Exercise requirements
Only lines with the string "computer" are wanted. Pull them out of the data.

- Opening Delimiter -

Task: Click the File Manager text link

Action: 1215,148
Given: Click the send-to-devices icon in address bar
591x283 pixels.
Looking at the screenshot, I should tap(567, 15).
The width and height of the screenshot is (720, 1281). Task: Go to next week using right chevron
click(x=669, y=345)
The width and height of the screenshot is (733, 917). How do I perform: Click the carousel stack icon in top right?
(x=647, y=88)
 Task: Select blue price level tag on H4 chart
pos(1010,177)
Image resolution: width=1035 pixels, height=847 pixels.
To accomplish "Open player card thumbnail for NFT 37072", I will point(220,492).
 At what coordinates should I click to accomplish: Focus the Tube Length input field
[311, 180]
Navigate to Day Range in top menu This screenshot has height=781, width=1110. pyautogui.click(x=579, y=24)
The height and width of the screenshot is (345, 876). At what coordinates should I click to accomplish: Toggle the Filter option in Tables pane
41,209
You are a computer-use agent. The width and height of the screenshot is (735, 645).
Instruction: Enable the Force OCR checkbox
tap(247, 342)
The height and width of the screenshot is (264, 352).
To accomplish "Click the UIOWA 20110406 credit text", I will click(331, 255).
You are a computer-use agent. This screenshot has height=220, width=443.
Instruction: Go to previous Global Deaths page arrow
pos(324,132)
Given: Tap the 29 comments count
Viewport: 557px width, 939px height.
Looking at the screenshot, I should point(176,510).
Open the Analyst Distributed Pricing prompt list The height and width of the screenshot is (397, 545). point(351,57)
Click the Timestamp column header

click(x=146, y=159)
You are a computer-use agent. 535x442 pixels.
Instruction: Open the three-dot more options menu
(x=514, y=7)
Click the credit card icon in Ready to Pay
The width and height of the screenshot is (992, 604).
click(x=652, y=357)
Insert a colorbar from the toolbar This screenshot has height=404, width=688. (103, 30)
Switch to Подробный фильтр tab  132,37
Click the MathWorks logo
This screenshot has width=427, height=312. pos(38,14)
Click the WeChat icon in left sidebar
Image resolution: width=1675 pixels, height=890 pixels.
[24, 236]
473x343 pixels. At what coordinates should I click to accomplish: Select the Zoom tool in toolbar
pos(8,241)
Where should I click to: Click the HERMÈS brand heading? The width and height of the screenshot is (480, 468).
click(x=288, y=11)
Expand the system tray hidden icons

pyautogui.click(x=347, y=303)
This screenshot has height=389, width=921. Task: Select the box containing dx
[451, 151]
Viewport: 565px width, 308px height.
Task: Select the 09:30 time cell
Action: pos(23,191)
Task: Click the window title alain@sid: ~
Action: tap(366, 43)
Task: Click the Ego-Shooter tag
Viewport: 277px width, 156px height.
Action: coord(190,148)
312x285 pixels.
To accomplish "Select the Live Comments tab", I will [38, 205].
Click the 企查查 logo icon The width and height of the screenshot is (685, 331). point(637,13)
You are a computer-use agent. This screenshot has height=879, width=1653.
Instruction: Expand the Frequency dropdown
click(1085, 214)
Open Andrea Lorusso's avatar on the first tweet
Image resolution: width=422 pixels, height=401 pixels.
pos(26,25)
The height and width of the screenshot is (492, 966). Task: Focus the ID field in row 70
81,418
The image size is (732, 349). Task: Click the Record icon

- Closing Delimiter -

Solved problem
You are a computer-use agent. The width and height of the screenshot is (735, 645).
You are a computer-use agent. This screenshot has height=220, width=443.
You are a computer-use agent. 535x442 pixels.
You are a computer-use agent. This screenshot has height=879, width=1653.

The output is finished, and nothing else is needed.